Two possible atitudes:

To imagine, because imagining means foreseeing. What we imagine is now true, what we imagine will be realized. Science fiction is becoming, or has already become, realistic literature.

A second possible attitude to consider: reality as something beyond reality, to be aware of it not as surrealistic but as unfamiliar, miraculous, a-real.

And a page or two later:

"What is life? I may be asked. For me life is not Time; it is not this state of existence, forever escaping us, slipping between our fingers and vanishing like a ghost as soon as you try to grasp it. For me it is, it must be, the present, presentness, plenitude. I have run after life so much that I have lost it."
Plenitude is a good word, I think, but it would be a mistake to associate it too closely with mere 'presentness.' Life is not a straight line. It's squiggly.
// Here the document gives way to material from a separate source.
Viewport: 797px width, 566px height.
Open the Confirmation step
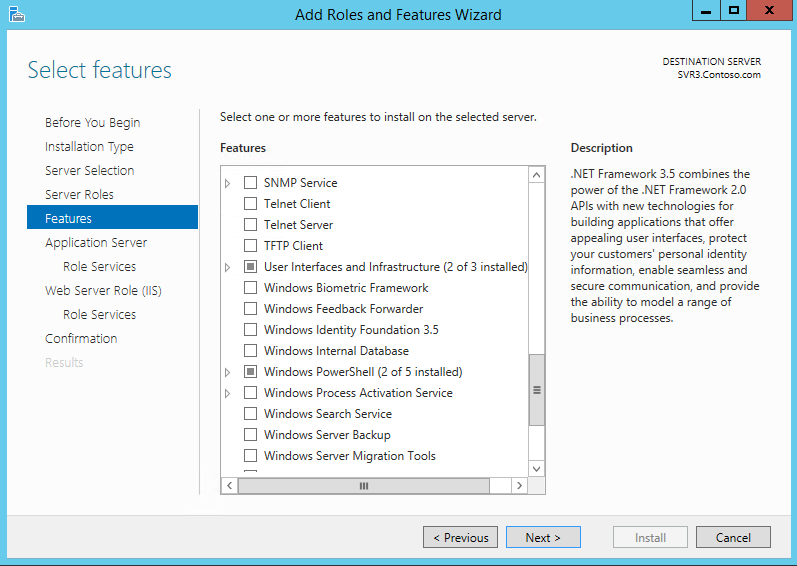[x=81, y=339]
The lines circle around and overlap. That's what gives life dimension. Memory is the mechanism by which life fleshes itself out, bolsters itself, and lays the groundwork for rounding the next bend--or heading off in an entirely new direction. 

Shared memories are even better.

I step into the den where Hilary is deep into Percival Everett's James, and there, sitting on the stereo cabinet, is the brightly lit, three-foot, artificial Christmas tree we've stored in the basement for her mom for many years, returning it to her for a few weeks every holiday season. Dorothy died in May at the age of 97. A few days ago Hilary set up the tree, took a picture, and sent it around to her brothers. "Anyone want it?"

No one responded. Meanwhile, we've grown to like it. The colored lights are cheery, and as Hilary says, "It reminds me of all the years I used to go over and help mom decorate it."    

Sunday, December 1, 2024

The Garden Against Time


In Olivia Laing's new book, she describes her effort to restore—or better put, re-envision—a decrepit garden in Suffolk that was originally developed by the well-known author and garden designer Mark Rumary. But within a page or two Laing reveals herself to be a woman of wide reading, restless energy, and deep conscience. She finds herself unable to tell that simple tale without also asking herself questions about what a garden is for and why she is so keen on having one. This leads on to an examination not only of the things a garden includes within its enclosure but also the things, and people, it deliberately excludes. 

I wasn't far into the book before it occurred to me that it's cut from the same cloth as W. G. Sebald's book-length meditations—Vertigo or The Rings of Saturn, for examplethat wander here and there while keeping us mesmerized by the lugubrious tone, the casually shaped sentences, and the sense that great mysteries lie just beneath the surface. Laing's prose is more vigorous, less uncanny, but it's certainly up to the task, and she interweaves garden history and lengthy literary references adroitly, along with numerous details about her personal life the like of which Sebald would never mention.

A communitarian spirit runs through the book, consistent with Laing's earlier career as a herbalist and eco-activist. Among the duller parts of the book, along those lines, are the ones in which she exposes the slave-trading origins of the wealth that fueled many of the great landscape gardens of the seventeenth century. Yes, it's true. Yes, we get it. But perhaps we don't need to know quite so much about generation after generation of Jamaican plantation owners.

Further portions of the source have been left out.